To conclude, this study contributes to improve the present knowledge on damage mechanisms to economic activities in the Italian context. In particular, the performed analyses led to the characterization of damage composition, and to the estimate of relative damage and mean absolute damage by categories of activity. The study faced some obstacles as the little number of data, the lack of homogeneity in the information included in collected damage data and the lack of available and complete databases to characterize the enterprises. The results need to be tested and validated with further data and in new case studies, before actually be delivered to end-users. Nevertheless, they allow to obtain a quantitative appraisal of potential damage, that is recommended for an objective and transparent evaluation of protection measures, both before and after a disastrous event.

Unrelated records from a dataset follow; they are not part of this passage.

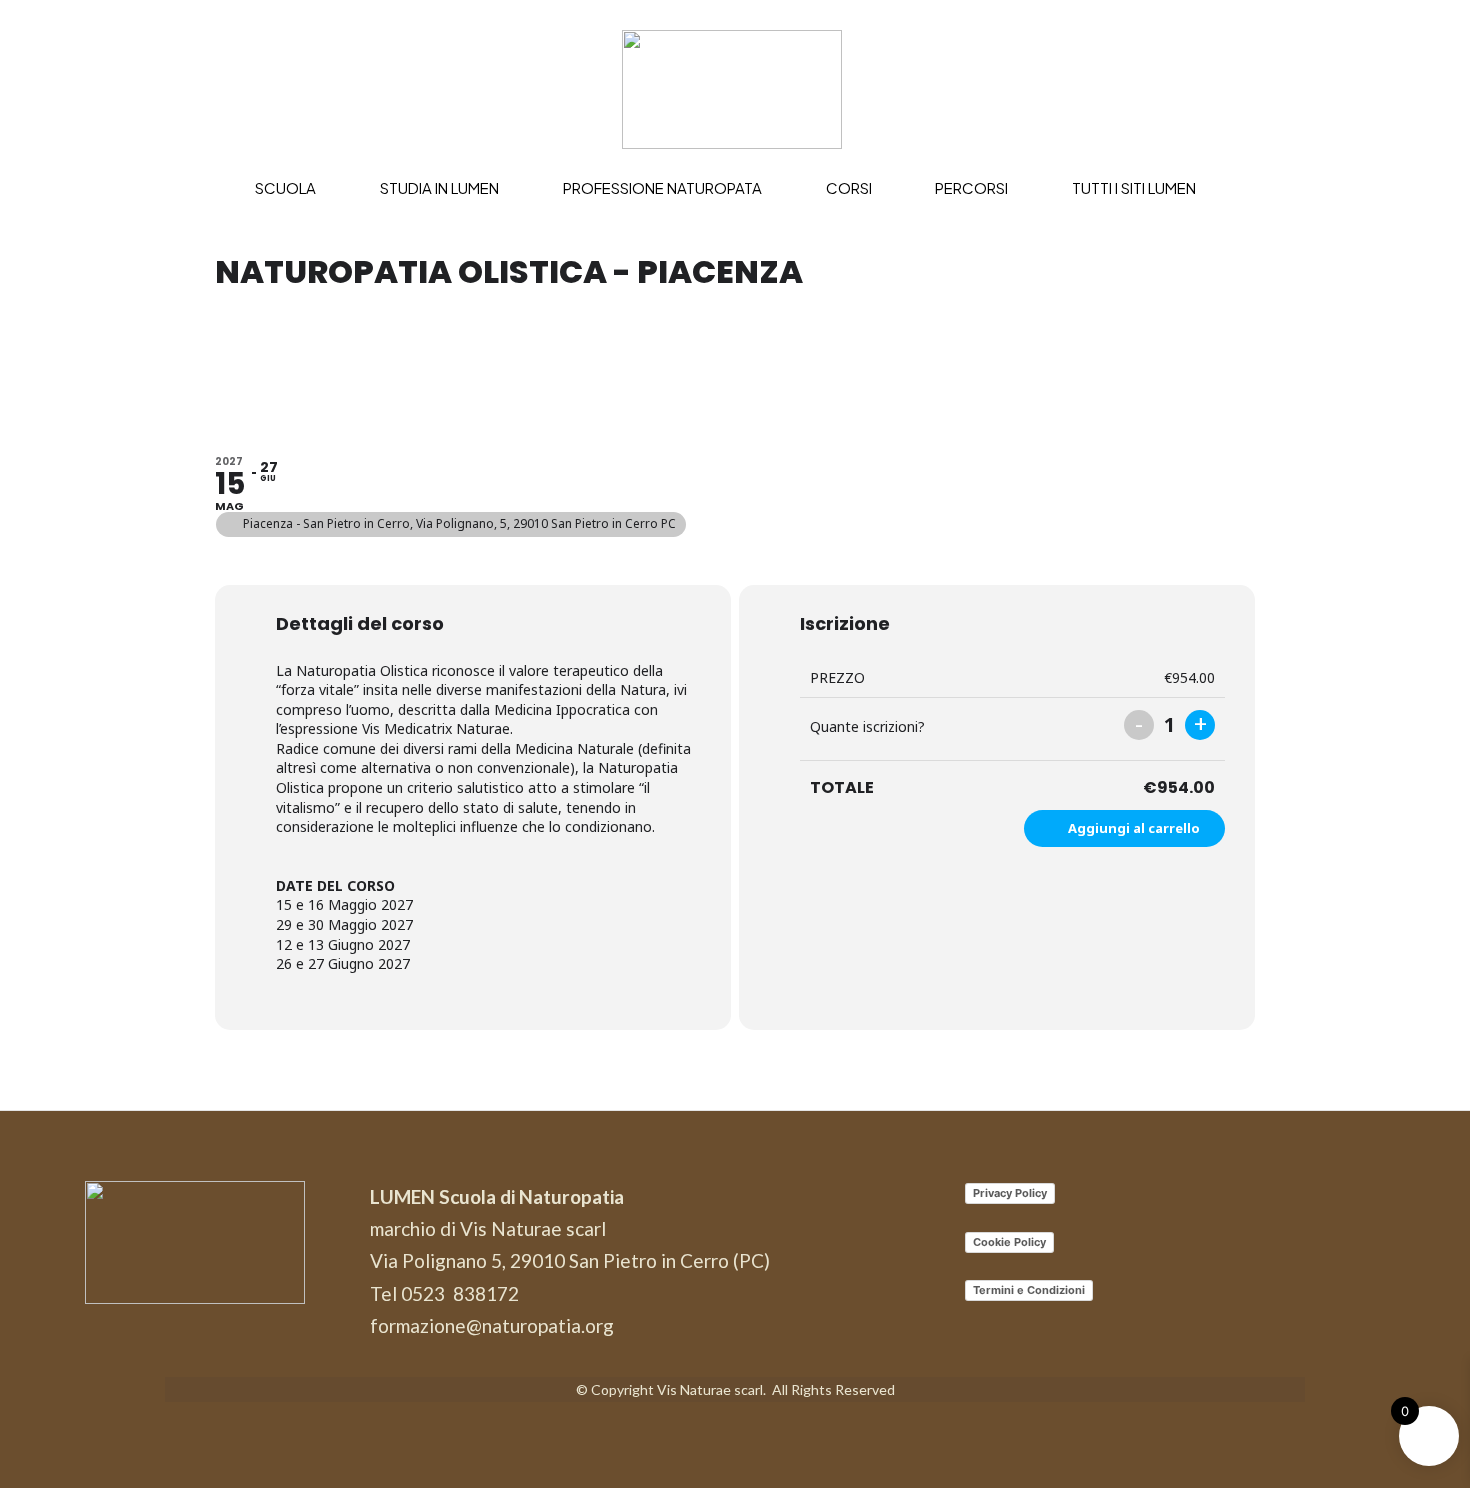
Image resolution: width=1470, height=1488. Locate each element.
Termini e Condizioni (1029, 1290)
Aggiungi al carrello (1134, 828)
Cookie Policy (1009, 1242)
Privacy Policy (1010, 1193)
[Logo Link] (735, 89)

Moreover, quantitative assessment of damage is at the base of cost–benefit analyses implemented to evaluate effectiveness of mitigation interventions and their prioritizing. It is also useful for managing damage compensation in the post-event, especially in countries like Italy, where the insurance system is not enough diffused and compensation is mostly in charge of public authorities.

The current global context, characterized by an increase of intense events and risk-prone assets, requires an increasing effort in actions of prevention and mitigation of risk. Flood damage assessment to economic activities contributes to improve these actions, considering the central role of businesses in the wellbeing of society [11]. Consequently, it contributes to the management of more safe and resilient cities and to the achievement of goals of 2030 Agenda for Sustainable Development.